Imaginerait-t-on les USA sans Obama, sans Gouvernement indépendant, sans Administration centrale, sans Parlement fort, sans politique extérieure, sans élection populaire, sans poids sur la politique internationale, sans Armée, avec un budget d’ensemble de 1% du PIB seulement contre 24% actuellement, et avec une opinion publique de plus en plus décalée ? C’est pourtant l’organisation déficiente actuelle de l’Union Européenne.

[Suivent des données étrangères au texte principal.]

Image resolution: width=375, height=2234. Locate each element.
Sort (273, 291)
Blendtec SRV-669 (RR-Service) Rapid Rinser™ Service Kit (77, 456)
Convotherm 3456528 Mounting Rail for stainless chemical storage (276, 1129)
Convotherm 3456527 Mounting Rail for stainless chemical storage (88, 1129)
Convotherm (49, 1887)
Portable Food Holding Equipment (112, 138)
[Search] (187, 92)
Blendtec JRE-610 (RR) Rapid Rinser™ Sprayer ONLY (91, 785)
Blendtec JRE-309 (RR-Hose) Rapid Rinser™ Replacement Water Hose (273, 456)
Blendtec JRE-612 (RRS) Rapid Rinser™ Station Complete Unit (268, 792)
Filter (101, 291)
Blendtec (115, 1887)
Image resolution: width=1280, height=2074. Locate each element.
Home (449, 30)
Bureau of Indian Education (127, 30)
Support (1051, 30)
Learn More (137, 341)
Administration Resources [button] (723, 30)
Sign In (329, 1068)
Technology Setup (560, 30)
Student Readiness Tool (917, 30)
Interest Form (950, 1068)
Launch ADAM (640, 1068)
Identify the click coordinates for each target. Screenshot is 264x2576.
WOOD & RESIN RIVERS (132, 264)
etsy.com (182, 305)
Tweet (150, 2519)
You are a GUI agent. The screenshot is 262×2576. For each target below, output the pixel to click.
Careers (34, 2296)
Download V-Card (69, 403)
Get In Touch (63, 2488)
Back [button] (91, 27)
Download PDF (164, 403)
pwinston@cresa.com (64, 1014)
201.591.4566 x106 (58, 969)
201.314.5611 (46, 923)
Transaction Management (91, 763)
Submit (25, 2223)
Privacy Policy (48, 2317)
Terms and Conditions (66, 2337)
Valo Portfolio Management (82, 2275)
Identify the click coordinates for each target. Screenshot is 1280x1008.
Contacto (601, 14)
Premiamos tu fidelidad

Ce continent pourrait être le plus puissant de la planète. Or, sa Commission européenne est bornée au rôle de secrétariat ; son Parlement européen agit comme un béni-oui-oui ; ses chefs d’Etat et de Gouvernement manquent de temps, ne se réunissent que quelques fois par année, la nuit, et décident chaque fois aux aurores, épuisés ; ses parlementaires le plus souvent absents sont issus de la classe des laissés-pour-compte de la politique interne des Etats et ne se sentent responsables que devant leur opinion publique nationale. Deux Etats déterminent ce qui est bon ou mauvais pour l’Europe, sans tenir compte des plus petits Etats-membres, ni des citoyens européens.
Or de nombreux projets relèvent aujourd’hui, en 2014, d’une volonté de sursaut d’une Europe forte, démocratique, fédérale, qui sache faire passer la démocratie européenne à la vitesse supérieure qu’elle n’avait pas pu atteindre lors de sa création avec Jean Monnet :
- Le Manifeste « Debout l’Europe», Actes Sud, et la publication De la démocratie en Europe, Ed. Flammarion, l’été 2013, ont fondé un réel courant nouveau
- Le site www.europeinourhands réunira en avril 2014 trois millions d’Européens en une chaîne de mobilisation fédéraliste courant de Madrid à Varsovie
- Plusieurs figures européennes de haut niveau s’engagent, telles Guy Verhofstadt, a. Premier-ministre belge, candidat à la succession de Manuel Barroso, une grande alliance pro-européenne réunissant des libéraux, des verts, des socialistes et des conservateurs, ainsi que plusieurs partis politiques, ministres, députés européens, sociétés civiles et réseaux sociaux
- La proposition de créer une Assemblée constituante pour une Europe fédérale sera déposée auprès du tout nouveau Parlement européen élu le 25 mai 2014
- A l’image de la Conférence de Philadelphie de 1787 aux USA, se profilera pour 2017 le projet de tenue d’une Convention fédérale européenne
Même si elles se heurteront à un très fort mouvement souverainiste national, et aussi, on s’en doute, au courant sceptique, voire hostile, de l’establisment, et peut-être aussi en réaction à une victoire trop vite annoncée des Eurosceptiques en Europe, les Elections européennes du 25 mai 2014 prochain pourraient être le tremplin d’une nouvelle Europe, d’une Europe politique fédérale. Vitale, cette construction politique sera la nouvelle bataille de l’Europe, dont l’enjeu, en quelques principes-clés, sera de construire une Europe qui écrive une Constitution fédérale sachant unir les peuples et les Etats, érige une citoyenneté européenne au même plan que la citoyenneté nationale, élise son président au suffrage universel, installe un Gouvernement européen formé de ministres déliés de tout intérêt national de leur pays d’origine, substitue la règle démocratique de la majorité à celle, désuète, de l’unanimité, acquière un statut d’influence sur la scène internationale des plus grandes puissances régionales, au regard d’une mondialisation qui s’avère ravageuse pour les peuples et les citoyens d’Europe. Et ainsi construise une Europe de demain « forte et cohésive », et non plus, comme aujourd’hui, « faible et divisée ».
Des forces nouvelles se mettent en action pour une construction politique de l’Europe qui sache, à l’image de la Conférence américaine de Philadelphie de 1787, réinventer une nouvelle souveraineté de l’Europe. L’alternative est simple : soit on continue à faire ce que l’on fait, c’est-dire une Europe des petits pas, des tâtonnements et des compromis, et on perd, chaque jour, davantage l’opinion publique, soit on définit à moyen terme une vision plus radicale afin de donner une perspective politique aux peuples, qui ont désormais le choix entre exister ensemble ou disparaître, et non plus entre être indépendants ou s’unir.
Née de principes très similaires en 1848, la Confédération suisse serait bien inspirée de prendre en compte les mouvements fédéralistes non négligeables qui vont traverser son partenaire européen en 2014.